How to Gamify Your Website


Fun for users, Gamification is being taken seriously by today's Web brands

Gamification is a way of adding game mechanics such as points, levels, leaderboards and badges to your website. If applied correctly, these mechanics will encourage users to come back to the site more often, share content on their social networks and, ultimately, generate revenue for your business.

Gamification is extremely popular right now, but it is much more than a passing fad. In fact, eMarketer has predicted that it will grow from a $100 million industry in 2011 to a $1.6 billion industry in 2015.

But how do you go about implementing gamification? The following three tips will help you gamify your website and make it work for your users:

Add More Than a Leaderboard

Before jumping on the gamification bandwagon, slow down and think about exactly why you're adding game mechanics to your site.

It's easy to add a pretty layer on top of your site that doesn't do much of anything. Adding a leaderboard or some badges may look cool, but how does it encourage user engagement? It's not just about picking the right game mechanics but how those mechanics work together in a sophisticated way that appeals to your users.

For example, if your website has a lot of diverse content such as video and audio clips as well as a wide range of articles and infographics, you may want to create a quest that guides users on a path to the freshest material. Another idea is to invite interaction by rewarding users for commenting on your blog and sharing your posts on their social networks.

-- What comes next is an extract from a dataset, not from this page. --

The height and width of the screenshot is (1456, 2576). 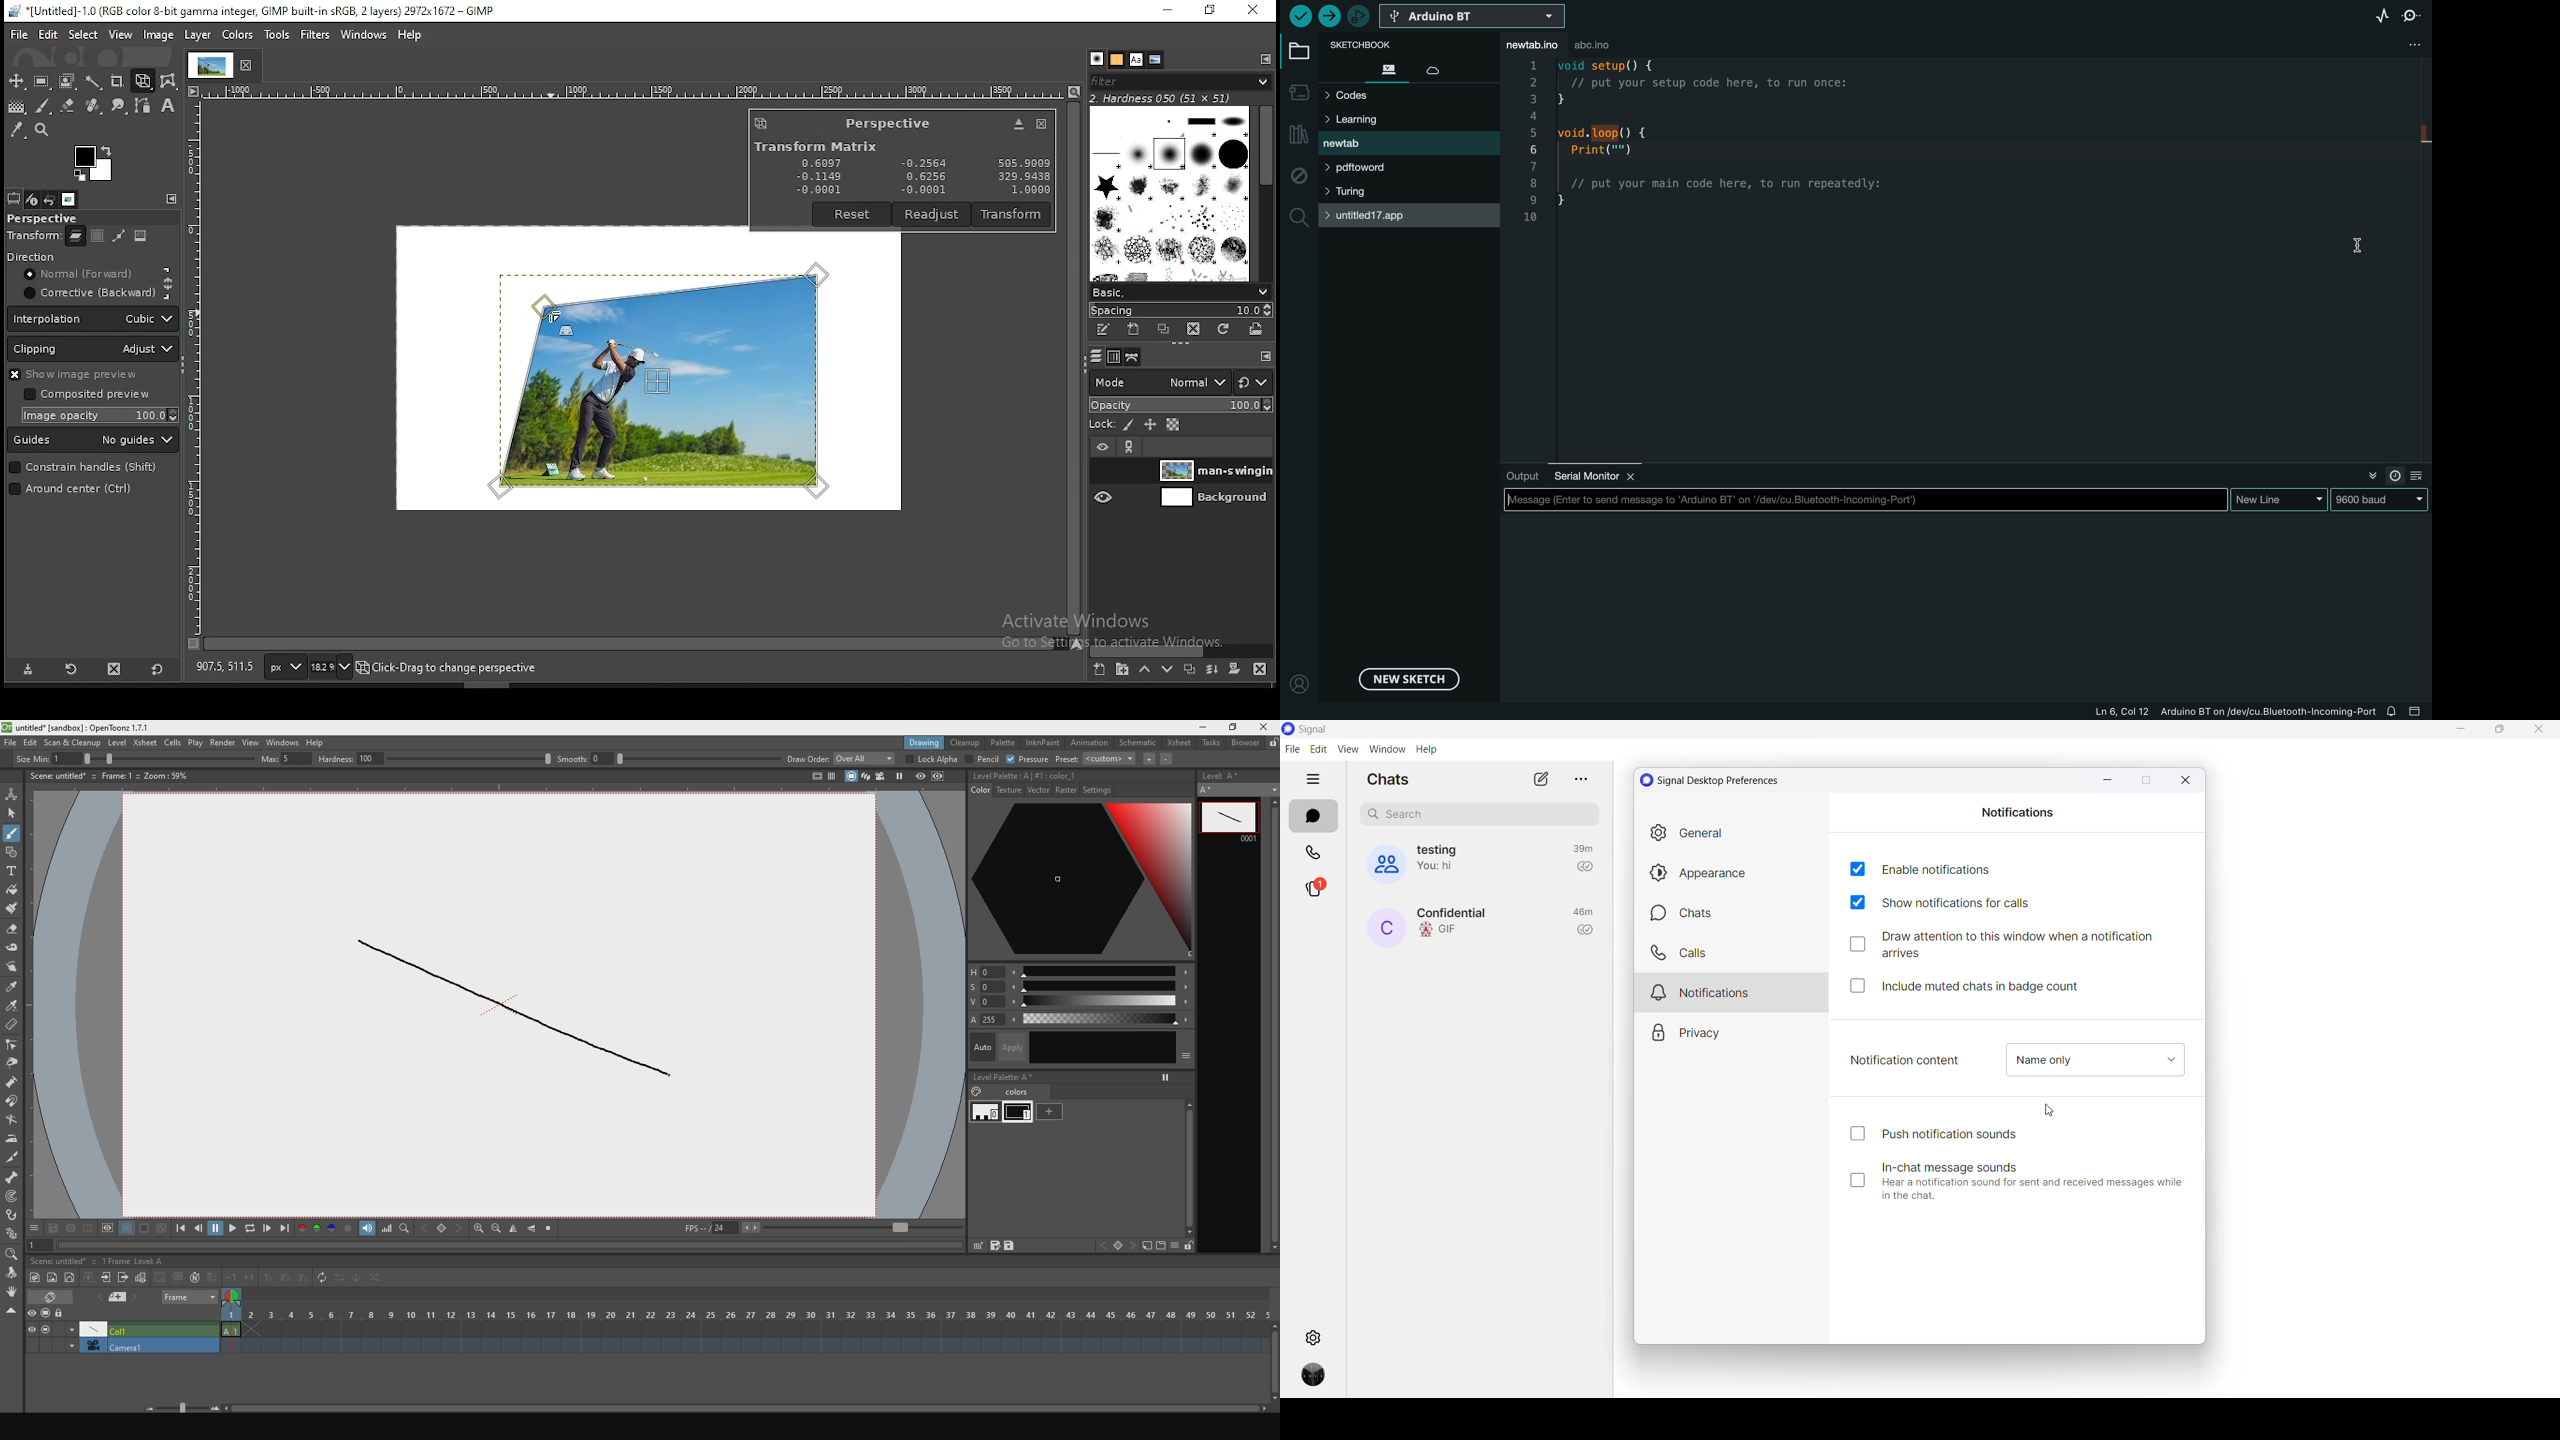 I want to click on delete tool preset, so click(x=116, y=668).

Build in a Social Referral Program

Believe it or not, many gamified sites forget to implement a social referral program. They set up a system for earning badges and points but then what? If users are proud of what they've accomplished, give them the opportunity to tell the world about it. Achievements mean more if they're made public and people are more likely to share right after they've won something.

It's not just about Likes, Tweets and +1s, either; you should reward users on how influential they really are. The referral mechanism from Dropbox does a good job of this by tracking shares and referrals and rewarding new recruits and the people who referred them. A good gamification platform measures how many clicks a shared link gets and how many people register by following that link. This is known as measuring virality:

- Shares: any Like, Tweet, or +1 that results in content or links being shared outside of your site.
- Influence: a unique click on a shared link
- Recruits: a unique signup from a shared link
- Virality score: (# of Shares x 1) + (# of Influence x 25) + (# of Recruits x 200) ‚àö‚àë daily active users (DAU)

Make it a Profit Center, Not a Cost Center

Let's face it, gamification is still relatively new and its effectiveness is promising but not guaranteed. It doesn't make sense to throw thousands of dollars at a solution before you know it will work. However, there are a few different approaches businesses can take.

If you want to gamify the site yourself, you're going to need some decent coding chops or access to some pretty serious developer resources, in which case you will most likely be looking at a sizable investment.

Another option is to find an off-the-shelf solution that you can implement yourself. A good solution lets you install, configure and measure the effectiveness yourself - no devs needed. The solution should ultimately be customizable, and with a robust API a developer can customize your gamification system in a short amount of time.

You could also pay a provider to design a gamification system for you. You would save yourself the headache and the developer resources, but you would need to sign a contract and pay up front for it. Yet another option is to try a solution that charges a low upfront fee but takes a share of the revenue that the solution produces. If it doesn't work, then at least you didn't spend a lot of money.

But if it does work, your company will benefit from increased user engagement and increased website income.